Work instructions
Your reply should consist only of the lines from the one holding "Screen dimensions: 1500x1027" to the last line of the data below, written out exactly and without pictures.

Stored data entries
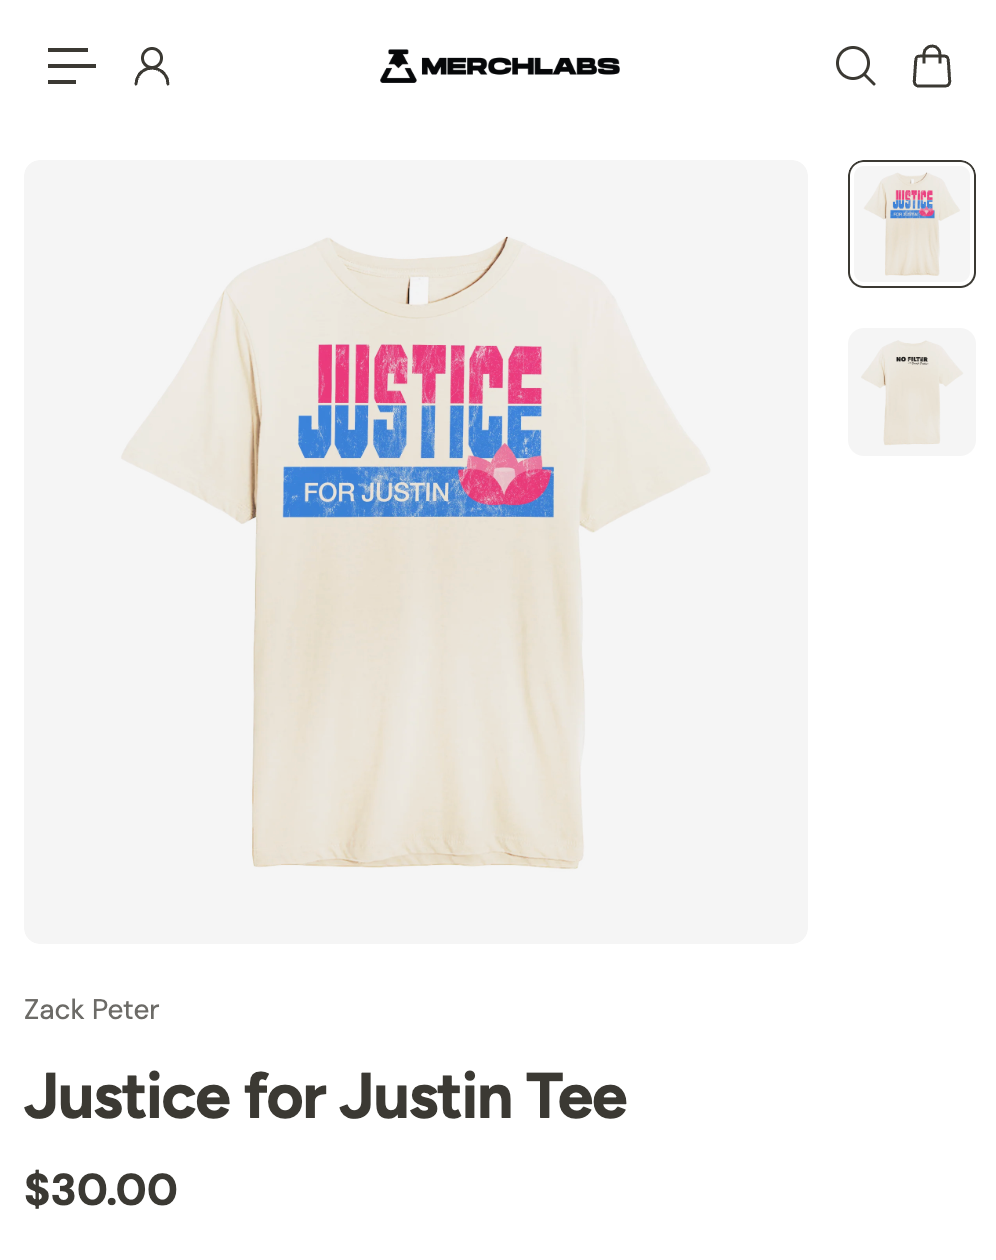This screenshot has height=1260, width=996.
Task: Open the hamburger navigation menu
Action: [x=72, y=66]
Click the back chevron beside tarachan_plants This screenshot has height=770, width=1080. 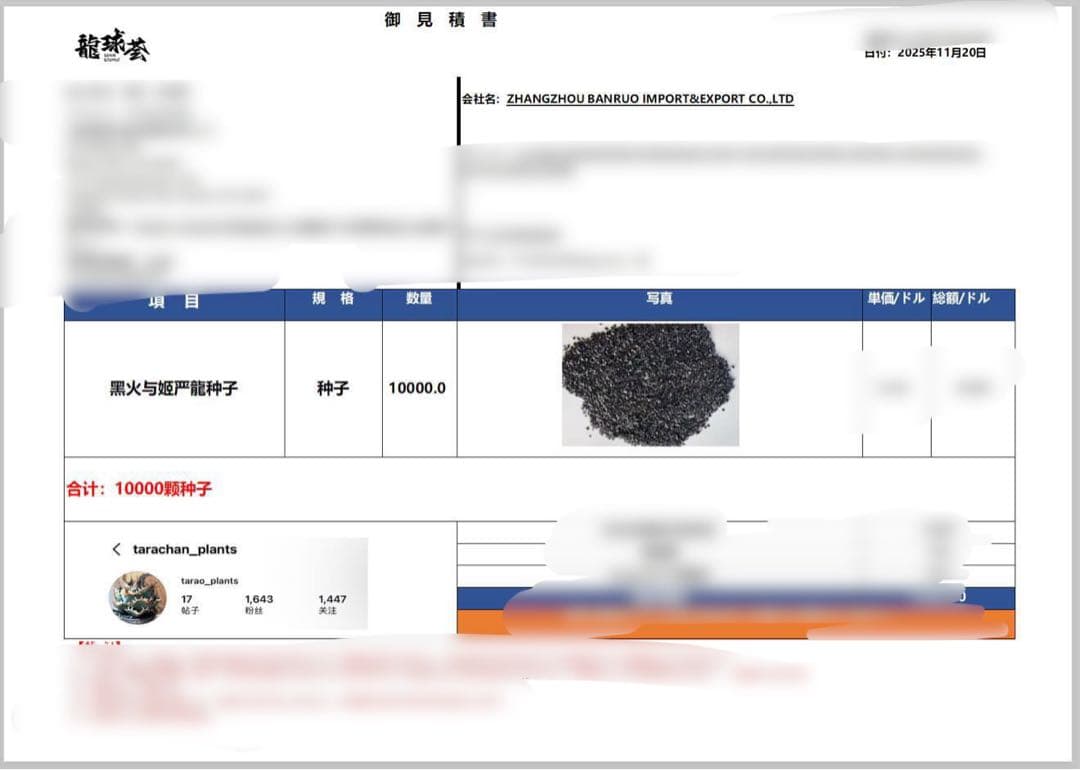click(117, 549)
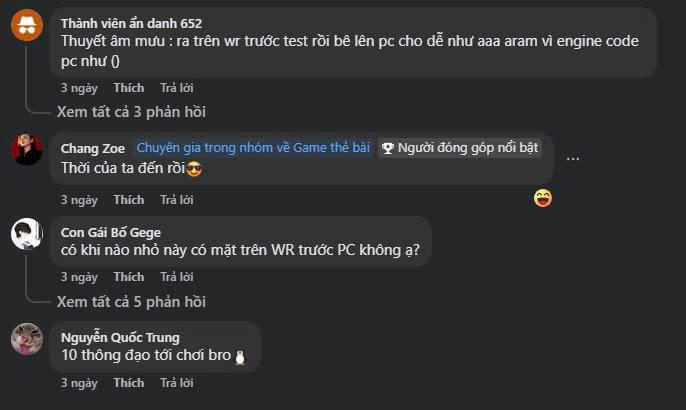
Task: Expand "Xem tất cả 3 phản hồi" replies
Action: coord(131,112)
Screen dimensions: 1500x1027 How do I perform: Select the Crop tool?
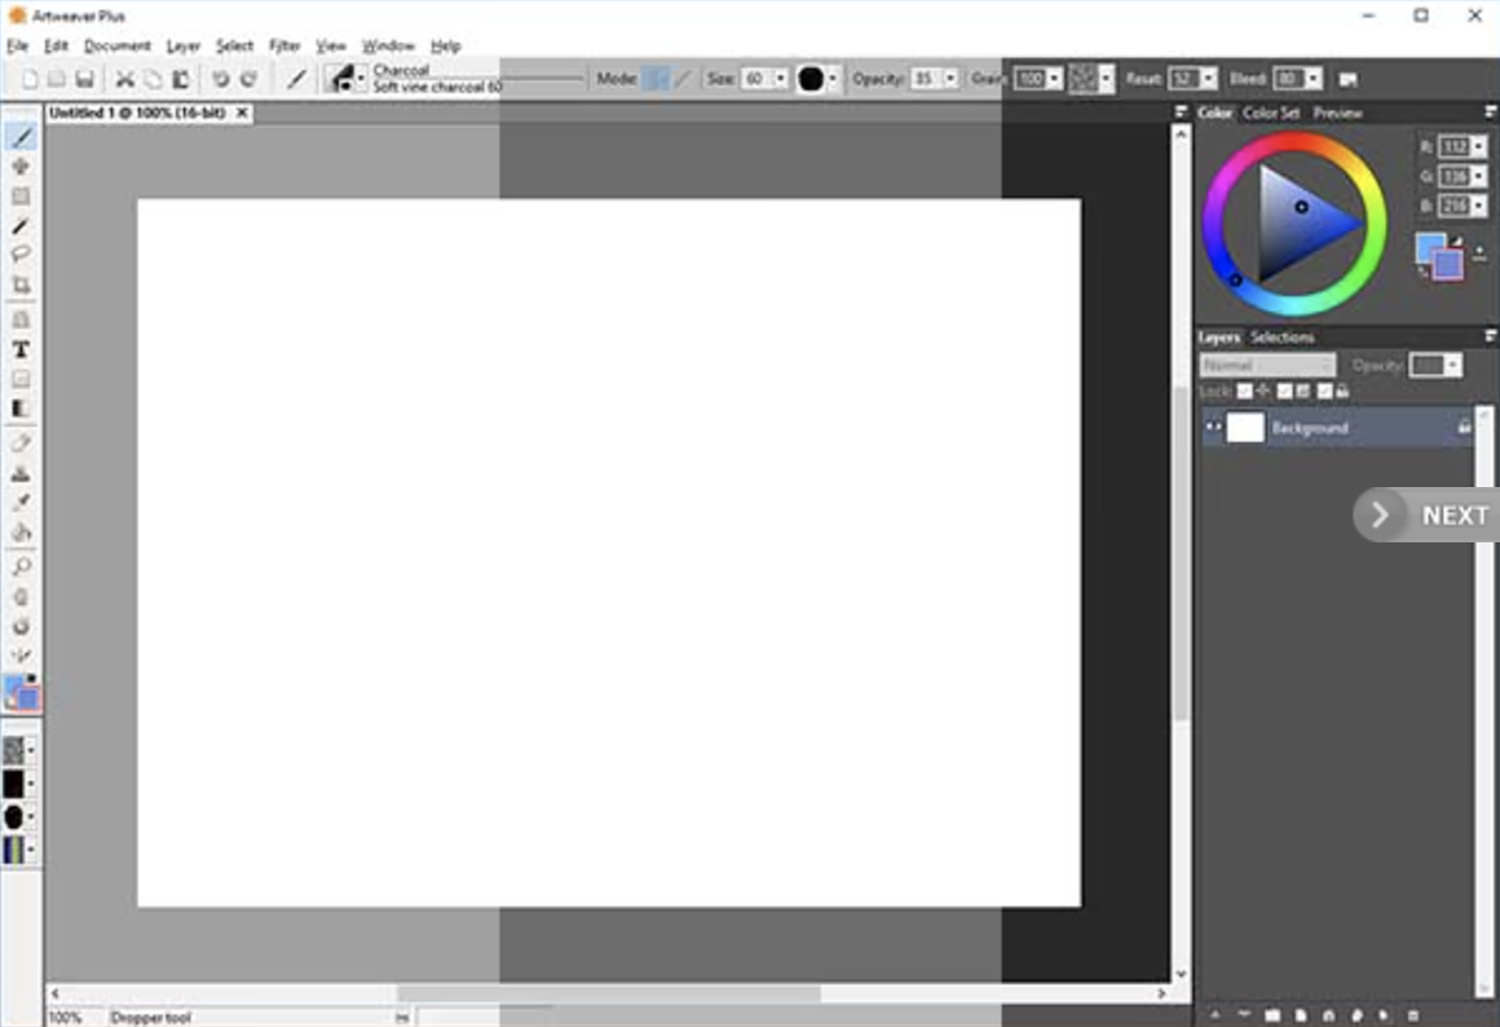[x=20, y=286]

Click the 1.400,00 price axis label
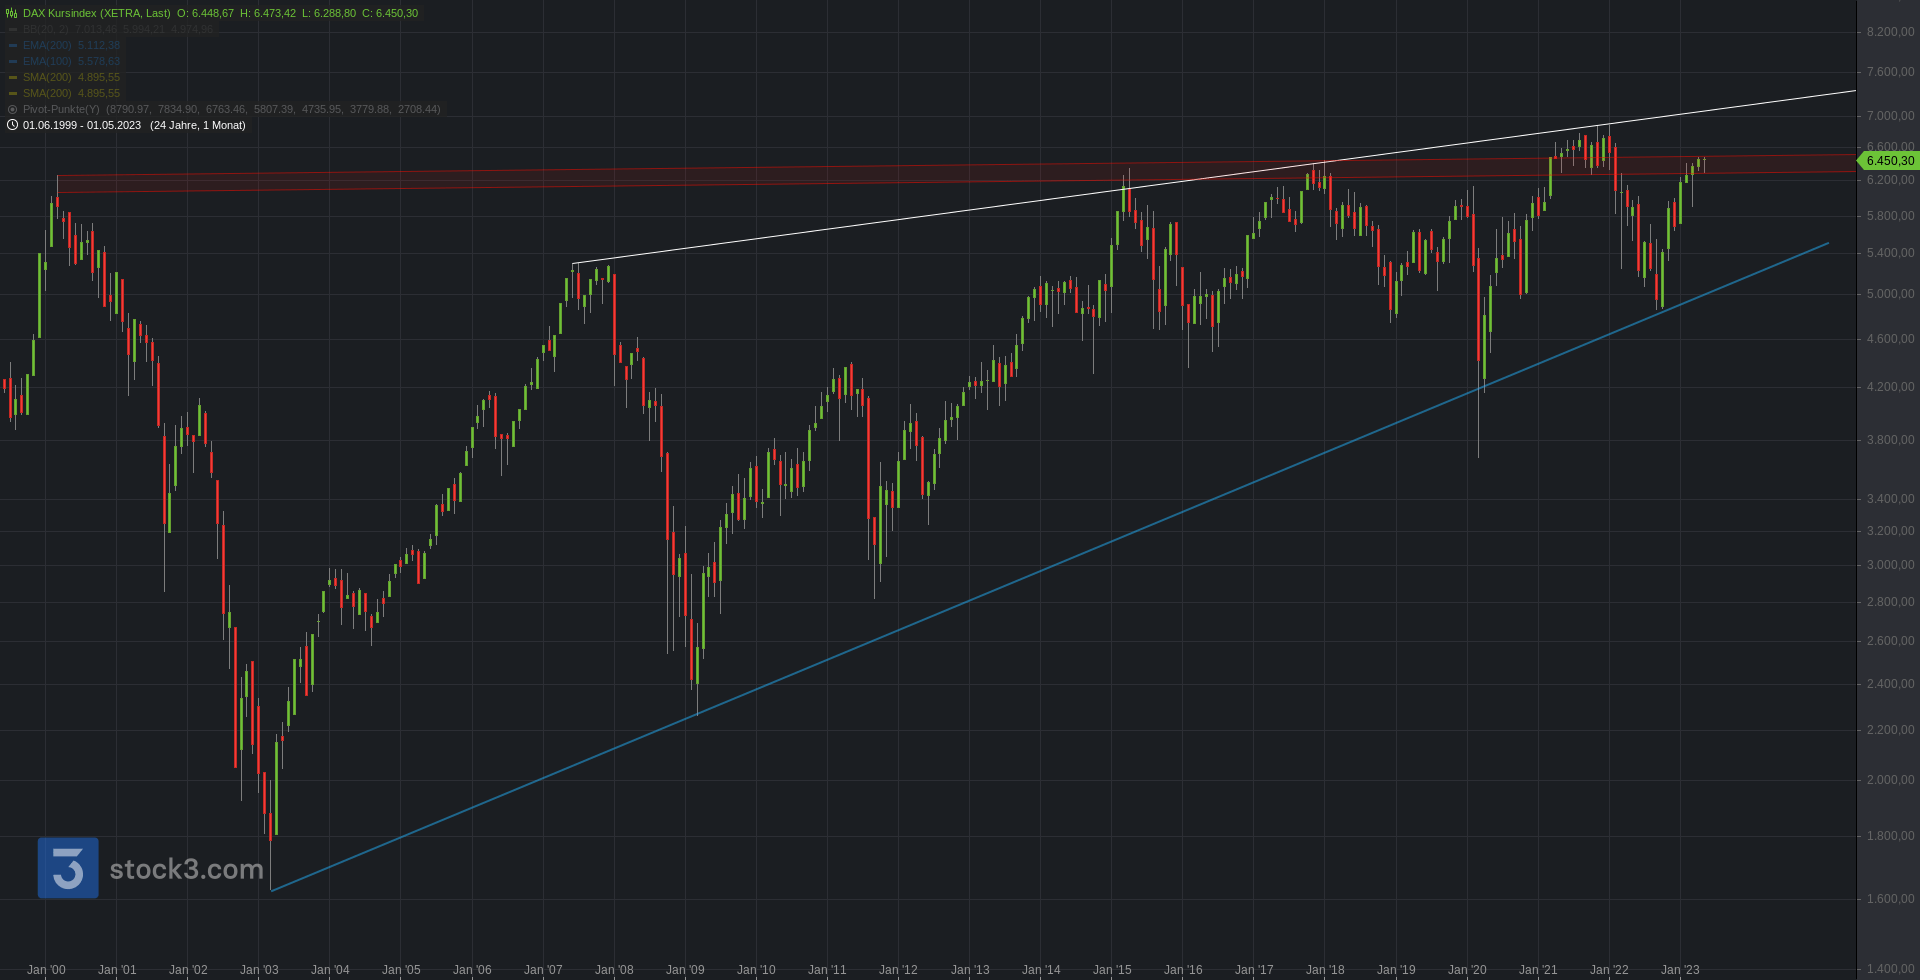click(1890, 969)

Result of the task
Screen dimensions: 1500x1027 How do I perform: Select the Crop tool?
[x=20, y=286]

Click the 1.400,00 price axis label
click(1890, 969)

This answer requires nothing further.